Given data:
╭──

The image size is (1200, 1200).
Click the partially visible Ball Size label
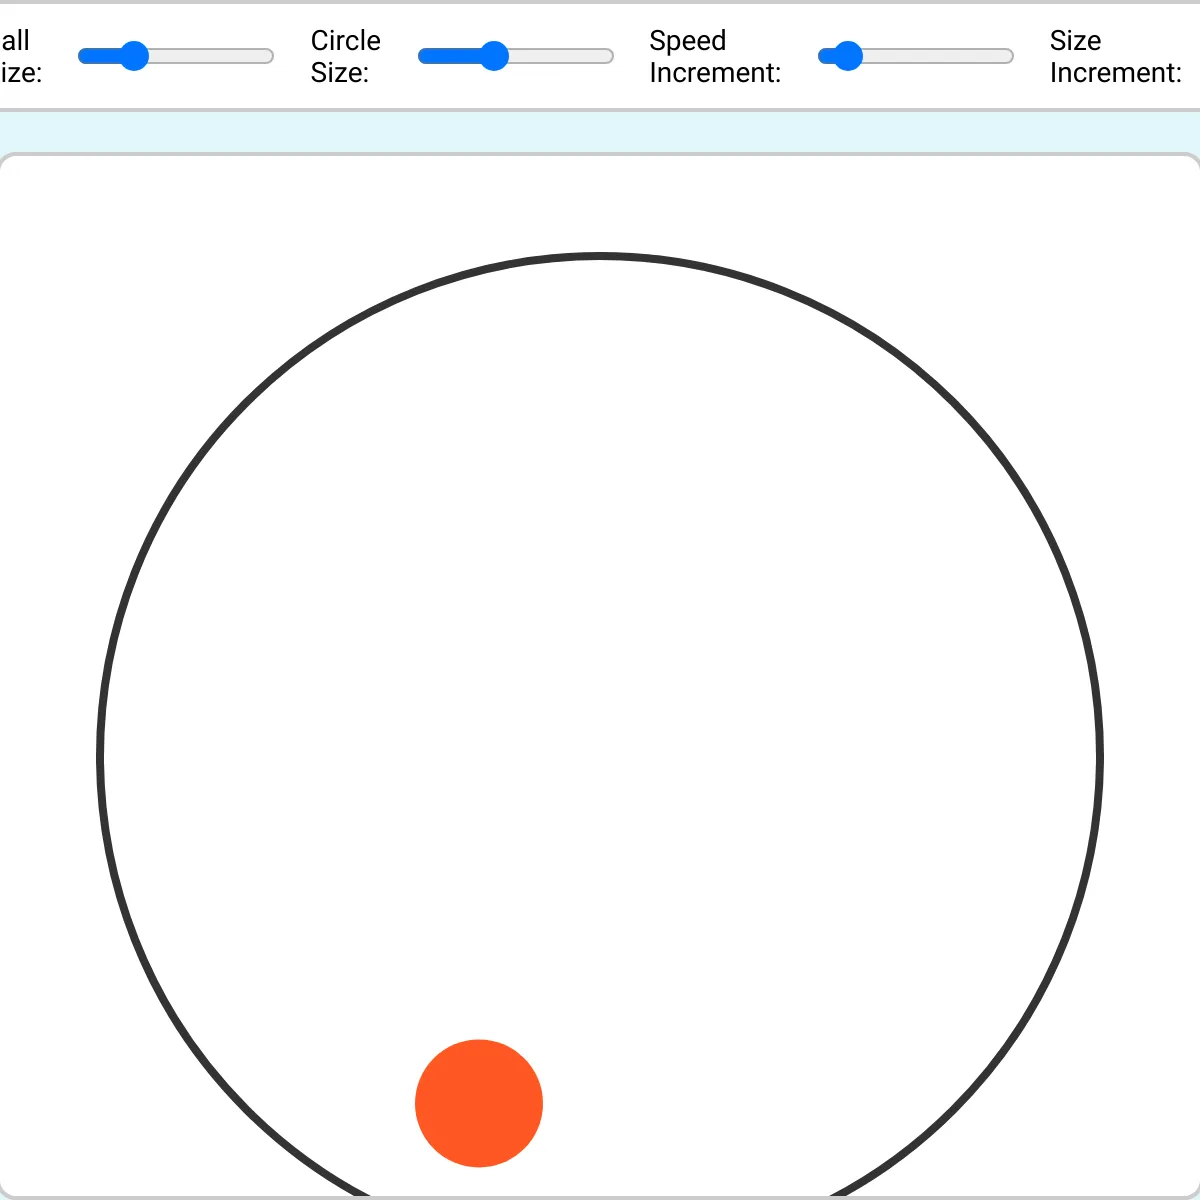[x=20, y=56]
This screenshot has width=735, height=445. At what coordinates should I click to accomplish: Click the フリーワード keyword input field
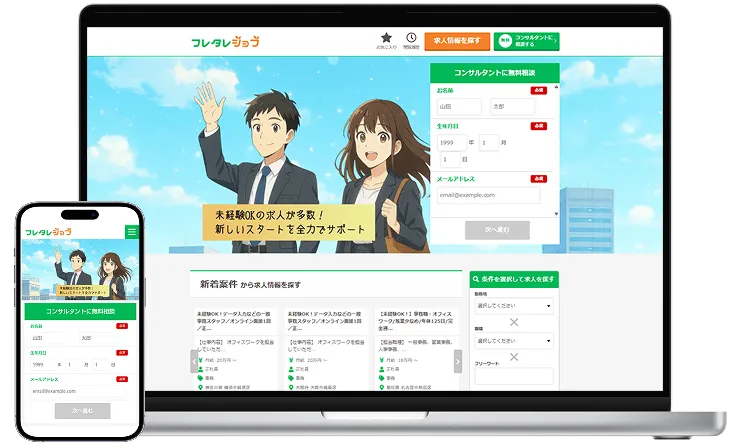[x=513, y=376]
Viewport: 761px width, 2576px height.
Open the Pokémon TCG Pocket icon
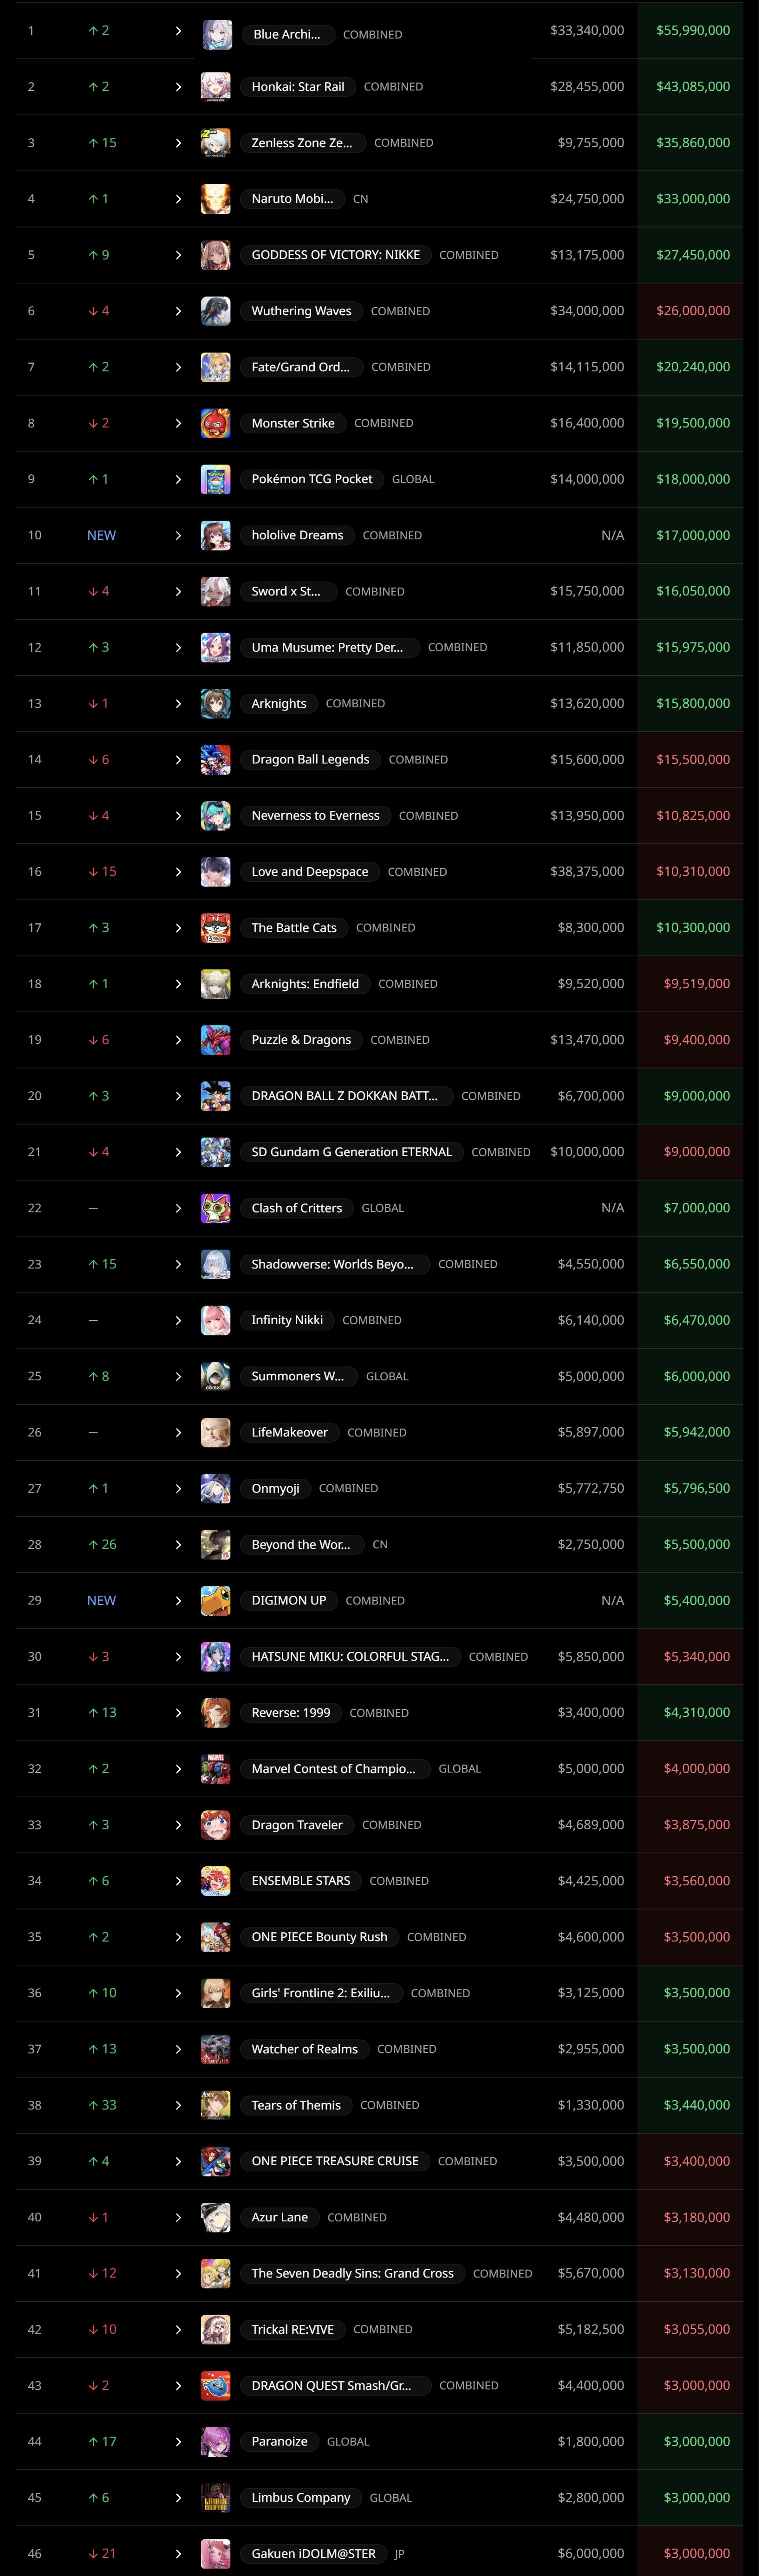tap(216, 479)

╰──
╭──

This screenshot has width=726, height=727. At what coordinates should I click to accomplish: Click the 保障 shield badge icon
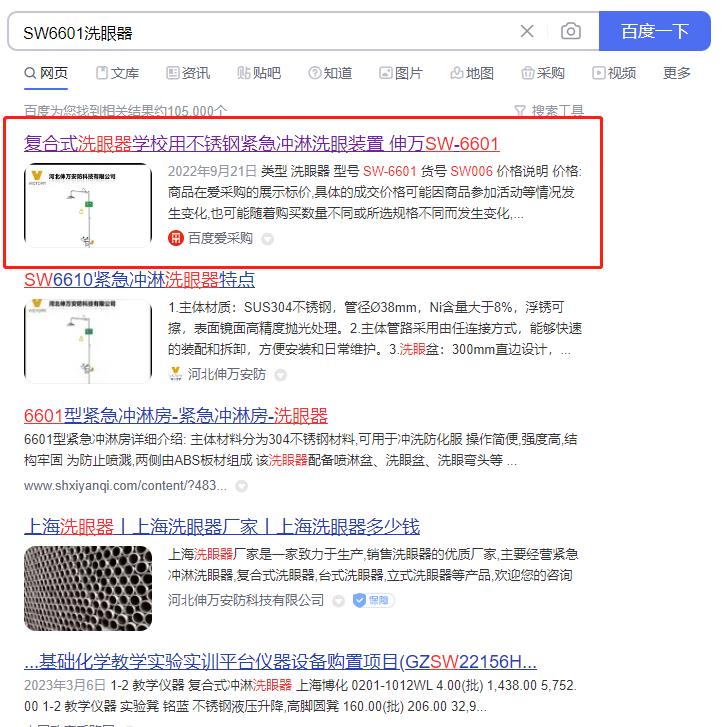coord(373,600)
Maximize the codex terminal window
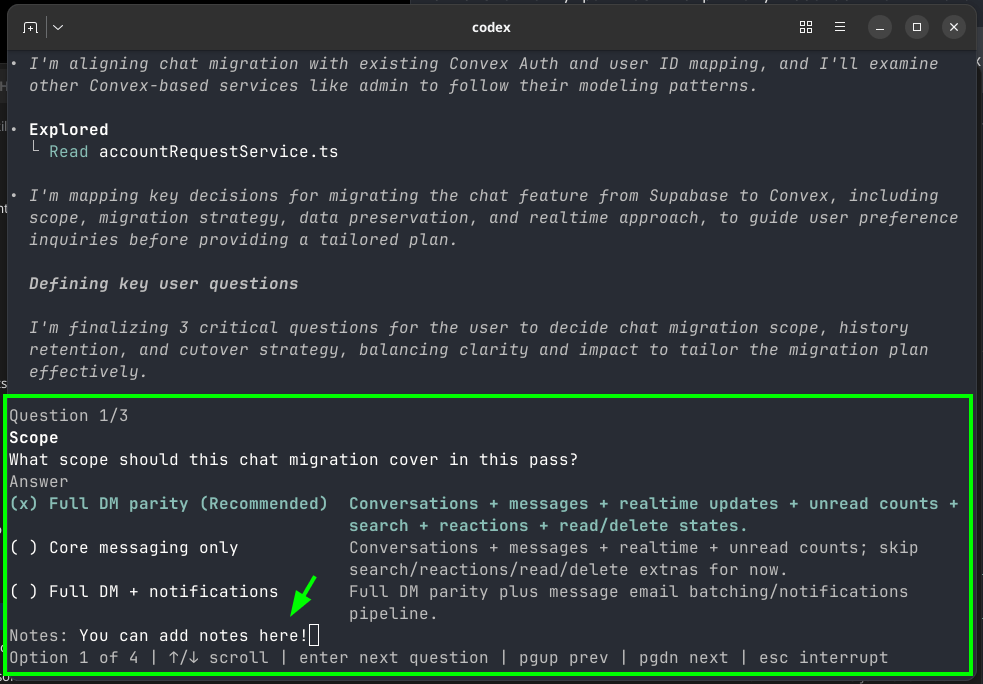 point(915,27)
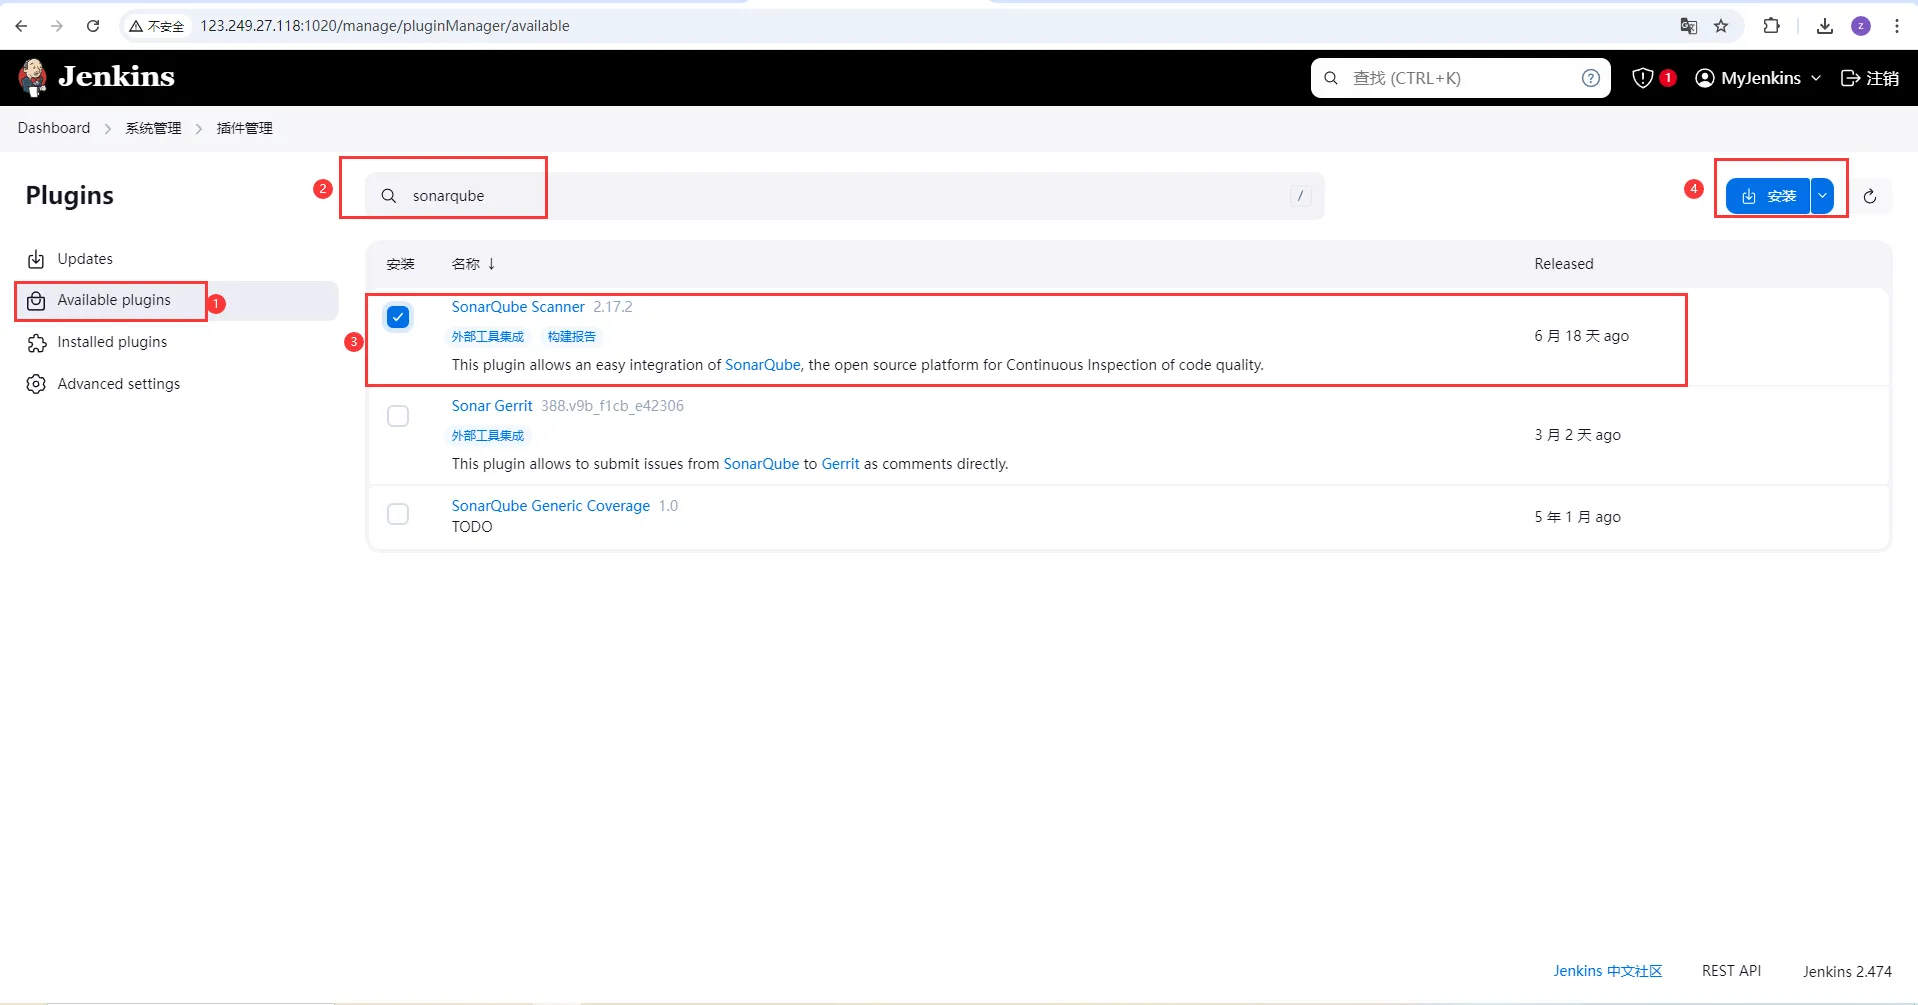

╰──

Rewrite the part of the listing that opens with the line containing "Viewport: 761px width, 2576px height." and closes with the line containing "tap(216, 479)", putting "Launch" in place of "Open" and keeping everything else the same. Leave the pictures out of your answer.

The response:
Viewport: 761px width, 2576px height.
Launch the Pokémon TCG Pocket icon
tap(216, 479)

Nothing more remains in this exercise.